▸ HOW TO COMPLETE THIS TASK
Up to and including the line that contains "Click the chat bubble icon", return every line from the start of the data, unchanged.

[Stored records]
====
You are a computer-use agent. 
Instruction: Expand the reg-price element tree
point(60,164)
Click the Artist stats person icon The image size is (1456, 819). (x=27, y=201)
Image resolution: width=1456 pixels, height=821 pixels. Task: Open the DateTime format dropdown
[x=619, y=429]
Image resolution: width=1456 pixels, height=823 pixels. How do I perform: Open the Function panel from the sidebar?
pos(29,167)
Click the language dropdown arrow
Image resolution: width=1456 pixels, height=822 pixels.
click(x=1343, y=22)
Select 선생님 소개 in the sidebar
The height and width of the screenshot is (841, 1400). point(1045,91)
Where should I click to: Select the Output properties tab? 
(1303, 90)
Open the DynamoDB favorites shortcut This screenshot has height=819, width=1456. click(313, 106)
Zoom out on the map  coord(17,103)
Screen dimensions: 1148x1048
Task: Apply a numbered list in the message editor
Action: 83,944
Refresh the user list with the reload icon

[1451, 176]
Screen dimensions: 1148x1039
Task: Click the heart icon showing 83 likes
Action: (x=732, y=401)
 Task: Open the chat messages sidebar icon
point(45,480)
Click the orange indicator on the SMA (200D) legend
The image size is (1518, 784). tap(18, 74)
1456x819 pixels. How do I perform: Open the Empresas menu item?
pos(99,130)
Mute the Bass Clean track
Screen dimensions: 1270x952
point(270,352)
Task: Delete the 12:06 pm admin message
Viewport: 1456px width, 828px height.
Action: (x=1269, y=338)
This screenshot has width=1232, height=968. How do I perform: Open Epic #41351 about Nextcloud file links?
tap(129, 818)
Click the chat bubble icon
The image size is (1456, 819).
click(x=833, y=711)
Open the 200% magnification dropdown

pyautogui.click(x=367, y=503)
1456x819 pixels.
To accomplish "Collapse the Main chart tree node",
====
▸ ANSWER AREA
You are a computer-use agent. 
Instruction: Expand the reg-price element tree
point(60,164)
Click the Artist stats person icon The image size is (1456, 819). (x=27, y=201)
Image resolution: width=1456 pixels, height=821 pixels. Task: Open the DateTime format dropdown
[x=619, y=429]
Image resolution: width=1456 pixels, height=823 pixels. How do I perform: Open the Function panel from the sidebar?
pos(29,167)
Click the language dropdown arrow
Image resolution: width=1456 pixels, height=822 pixels.
click(x=1343, y=22)
Select 선생님 소개 in the sidebar
The height and width of the screenshot is (841, 1400). point(1045,91)
Where should I click to: Select the Output properties tab? 
(1303, 90)
Open the DynamoDB favorites shortcut This screenshot has height=819, width=1456. click(313, 106)
Zoom out on the map  coord(17,103)
Screen dimensions: 1148x1048
Task: Apply a numbered list in the message editor
Action: 83,944
Refresh the user list with the reload icon

[1451, 176]
Screen dimensions: 1148x1039
Task: Click the heart icon showing 83 likes
Action: (x=732, y=401)
 Task: Open the chat messages sidebar icon
point(45,480)
Click the orange indicator on the SMA (200D) legend
The image size is (1518, 784). tap(18, 74)
1456x819 pixels. How do I perform: Open the Empresas menu item?
pos(99,130)
Mute the Bass Clean track
Screen dimensions: 1270x952
point(270,352)
Task: Delete the 12:06 pm admin message
Viewport: 1456px width, 828px height.
Action: (x=1269, y=338)
This screenshot has width=1232, height=968. How do I perform: Open Epic #41351 about Nextcloud file links?
tap(129, 818)
Click the chat bubble icon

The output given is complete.